**Document segment**

= = = = =

Microbiological Diagnostic Unit Public Health Laboratory (MDU PHL)
As Melbourne grew quickly into a large city by world standards in the 1880s, all manner of waste was dumped into open street channels, which ran into the Yarra River and Hobsons Bay, polluting waterways and causing epidemics of fatal typhoid and diphtheria.
In 1890 a Royal Commission into the unsanitary conditions in Melbourne identified a need for a specialist laboratory in Victoria to carry out bacteriological examinations.
The Microbiological Diagnostic Unit Public Health Laboratory (MDU PHL, formerly also known as Public Health Laboratory and Bacteriology Laboratory) was then established in 1897.
MDU PHL is the longest continuously serving public health laboratory in Australia. It is located within the Doherty Institute at the University of Melbourne and is primarily funded by the Victorian Department of Health.
MDU PHL now undertakes reference microbiology testing for notifiable pathogens and organisms of public health significance, including surveillance of food environmental, and waterborne diseases, antimicrobial resistance, invasive bacterial pathogens, and sexually transmitted infections.
Q: How did you come to be accredited with NATA and in what area for?
A: In the late 1960s the Director at the time had concerns about the increasing number of foodborne outbreaks occurring in the state of Victoria and the public and media attention that these were receiving. He made the decision that we needed to opt into a peer reviewed program in order to ensure operation to the highest standard. We achieved NATA accreditation for food and water testing in 1972.
Q: Have you kept the same accreditation or extended into other areas?
A: We have maintained our original accreditation since 1972 and have since added Medical (Human Pathology 1991), Veterinary (Animal Health 2009) and a Forensic Operations Module (FOM 2005).
It should be noted that MDU PHL was one of the first laboratories to be accredited for the Forensic Operations Module. This particular accreditation was pursued to ensure that our processes would stand up to legal scrutiny.
We also drove the need to have a public health investigation class of testing added to our scope and this was achieved in 2008.
In addition, we became one of the first labs in Australia to add Whole Genome Sequencing to our scope covering all fields of testing (2018) and the first lab in Australia to have a mobile testing lab accredited and added to the scope (2021) as part of the pandemic response for the state of Victoria.
Q: How has NATA accreditation contributed to your, your clients and industry success?
A: MDU as a Public Health Laboratory is involved in testing a wide variety of sample types. NATA accreditation is a requirement for our customers and our broad scope covering multiple fields of accreditation allows us to provide a One Health approach to public health testing in the state of Victoria.
Having a robust peer reviewed quality system also provides confidence that our service is maintained to the highest level and ensures our records are able to stand up to legal scrutiny if/when required.
Q: What advice would you offer to someone seeking accreditation?
A: NATA accreditation needs to be embedded into the organisational philosophy and all staff need to take ownership of the quality system so our best advice is to get all staff involved in developing and managing the requirements under your quality system.

= = = = =

**Dataset**
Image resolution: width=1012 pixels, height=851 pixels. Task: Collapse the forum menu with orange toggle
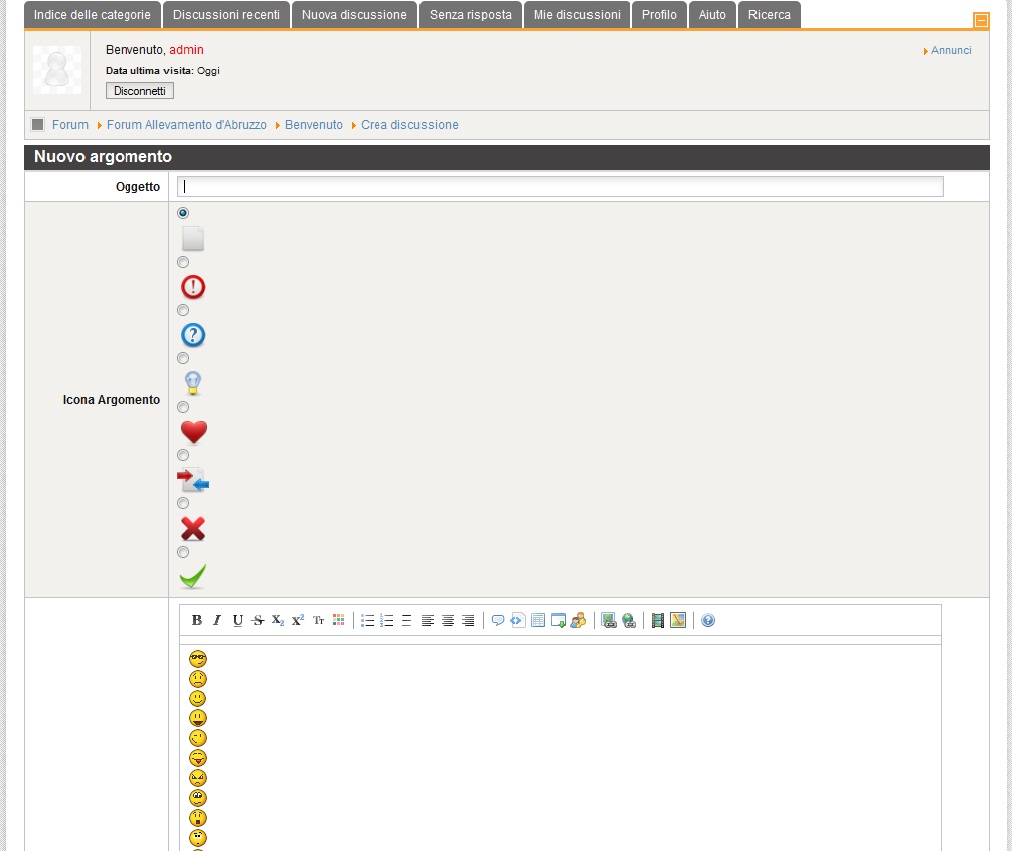coord(981,20)
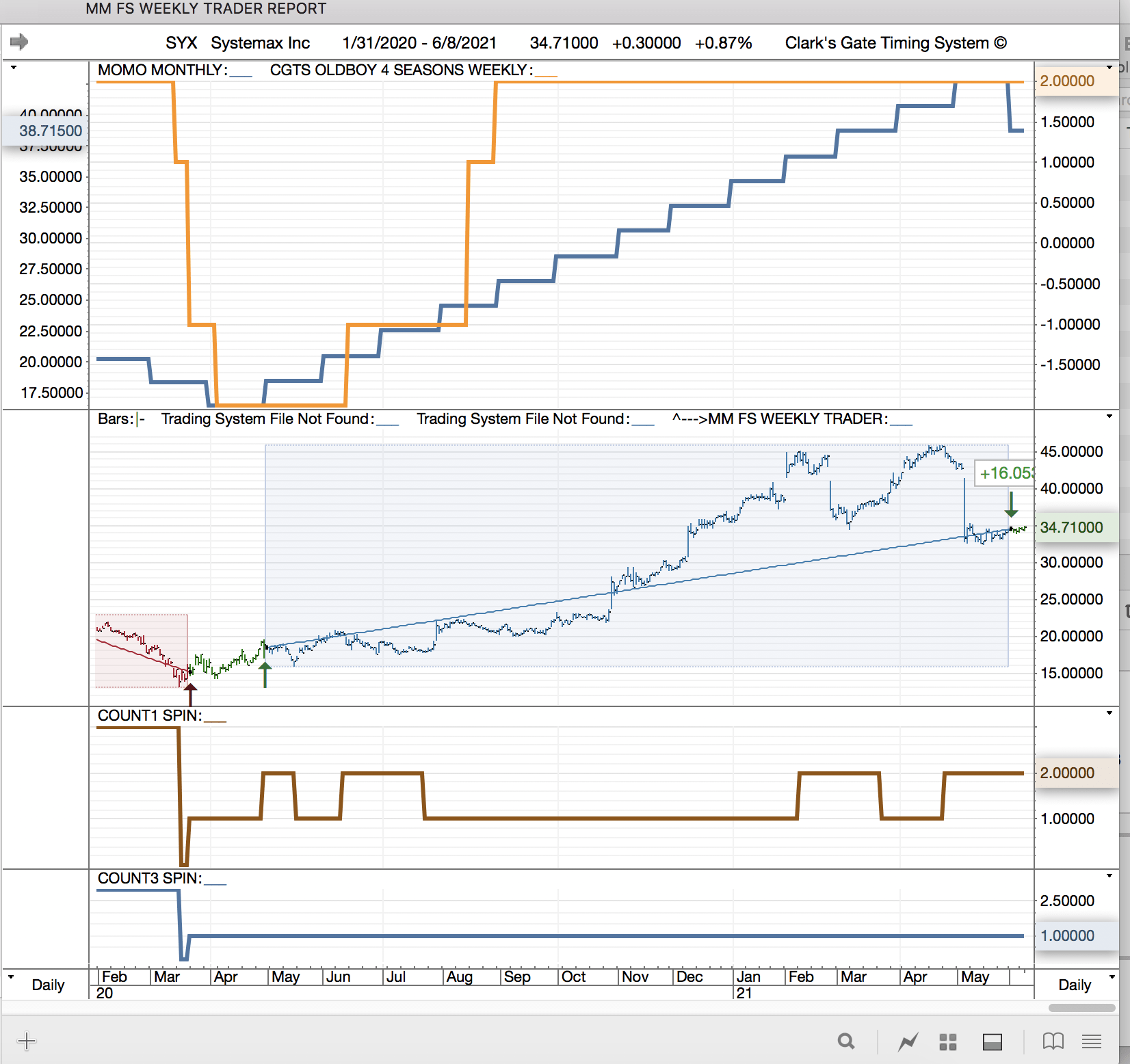The width and height of the screenshot is (1130, 1064).
Task: Click the Oct month marker on the time axis
Action: pyautogui.click(x=573, y=977)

= = = = =

**Work to complete**
Duplicate a passage from the public health laboratory text, starting at the words "It should be" and ending after "for the state of Victoria.".

**Solution**
It should be noted that MDU PHL was one of the first laboratories to be accredited for the Forensic Operations Module. This particular accreditation was pursued to ensure that our processes would stand up to legal scrutiny.
We also drove the need to have a public health investigation class of testing added to our scope and this was achieved in 2008.
In addition, we became one of the first labs in Australia to add Whole Genome Sequencing to our scope covering all fields of testing (2018) and the first lab in Australia to have a mobile testing lab accredited and added to the scope (2021) as part of the pandemic response for the state of Victoria.